Several European countries have stopped using Novartis’ influenza vaccines due to a suspected ‘quality defect’.
The suspected defect involves the aggregation of proteins that are a normal part of the vaccines Agrippal and Fluad. Novartis said that these particles can occur in the vaccine manufacturing process and was “confident that there is no impact on the safety or efficacy of the vaccine”.
As the vaccines are manufactured in Italy, The Italian Medicines Agency (AIFA) was first informed of the suspected quality defect by Novartis earlier this month that there could be a problem with the manufacture of its two vaccines.
The Italian regulator then alerted all other EU countries, with the local Swedish, German Spanish and French drug regulators also stopping the sales of the vaccines.

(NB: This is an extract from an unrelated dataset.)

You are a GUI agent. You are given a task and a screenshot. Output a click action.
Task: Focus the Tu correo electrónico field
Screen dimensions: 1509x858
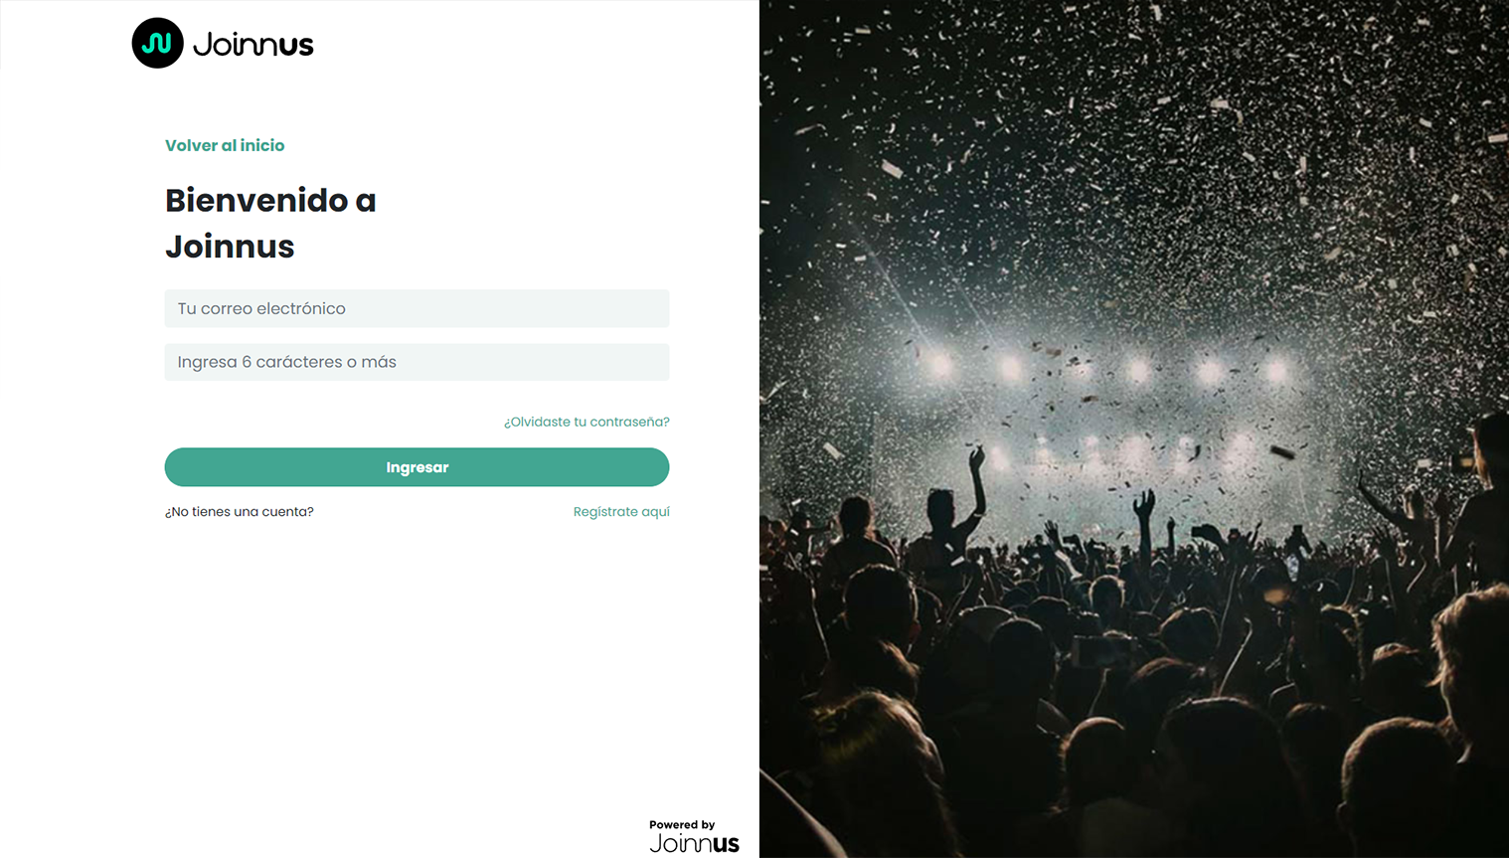click(x=417, y=308)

The European Medicines Agency was keen to stress that these regulatory actions are precautionary, since so far there is “no indication that this suspected quality defect has any impact on the safety or efficacy of the vaccines in question”.
But the European regulator has no formal legal role in this case, as the products are nationally authorised, meaning it will only be taking a ‘supporting role’ in the process.
AIFA will be taking the lead on behalf of the EU in investigating the suspected quality defect in order to determine whether it affects the safety and efficacy of these vaccines, and whether the affected batches should be permanently removed from the market.